In a similar way, cell phones train us to think and act in specific ways.  So too television and couch technology have altered the physical appearance and health of whole populations by their mere presence. Their effects on such populations are statistically predictable.  Again, this is not to deny free will.  But it is to deny the claim that technology is morally neutral.  Technology creates and suggests possibilities that simply did not exist before, because it is an expression of human creative will. Another human, handing you a guitar or a nuke or a hit of meth is saying to you “Explore this.
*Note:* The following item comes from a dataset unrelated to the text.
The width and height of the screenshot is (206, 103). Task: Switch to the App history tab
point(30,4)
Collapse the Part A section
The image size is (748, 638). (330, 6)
See what you can do with this” in ways that may literally have never occurred to us without the encounter with the technology.

And so with guns.  Yes, the problem is ultimately in the heart.  But guns exert, on some hearts, as intense a pressure as an open bottle of whiskey or a hit of cocaine to an addict.  And gun manufacturers know this and exploit it:

Guns say something to us about manhood and violence and power and awesomeness and destruction and protection and safety and vengeance and heroism and vigilantism (among many other things).  As the ad makes clear, the pressure is intensely focused on masculine insecurity.  The gun doesn’t merely say, but scream, that without it, you are no kind of man.  And to deeply disturbed, angry, and insecure men and boys, that is a million miles from “morally neutral”.  Not for nothing is the assault weapon their drug of choice massacre after massacre.

The odd thing, to me, is that Catholics in America could so easily and schizophrenically embrace the whole “technology is morally neutral” bunkum.  After all, we hold that matter can have a spiritual and sacramental quality to it.  Holy water is more than merely “neutral” H2O. Sacraments and sacramentals (and in other ways, all of creation) can be imbued by God with something that communicates his grace to us.  Relatedly, our tradition has room in it for the possibility that material things can be used by the malignant creatures called fallen angels.  So we do not, for example, play around with Ouija Boards or allow invocations of the devil from the Satanic Bible.  We ask priests for exorcisms and blessings of things and places, not just of people.

All I am saying here is that the same principle applies to things designed and fashioned by the mind and will of human beings.  When a human being makes something, the thing made embodies his or her will and it says something to us because they are saying something.  It speaks an invitation to use it and it speaks many other things besides, depending on the kind of technology it is.  Somebody designing a pair of overalls is saying something very different from somebody designing that hot little bright red silk nighty.  The one designing a gun or a bomb or a poison gas grenade is likewise inevitably inviting us to use them and communicating to us the moral permission to do so.  Yes, we retain the choice about how and whether we will use the technology.  But it is a choice that is always, to some extent, pushing back against the offer made us—the pressure put upon us—by the mere existence of the technology.  Its maker says to us, by the very act of making it, “Why would I make this if not to be used?”  And when the gun is a handgun or a weapon of war—technology whose primary purpose is to shoot and kill human beings—the pressure and the loud invitation to angry and violent people is to go ahead and use them for the very thing they were designed to do.

Technology is not morally neutral.  Technology is a form of human language and human language is fraught with a million moral implications.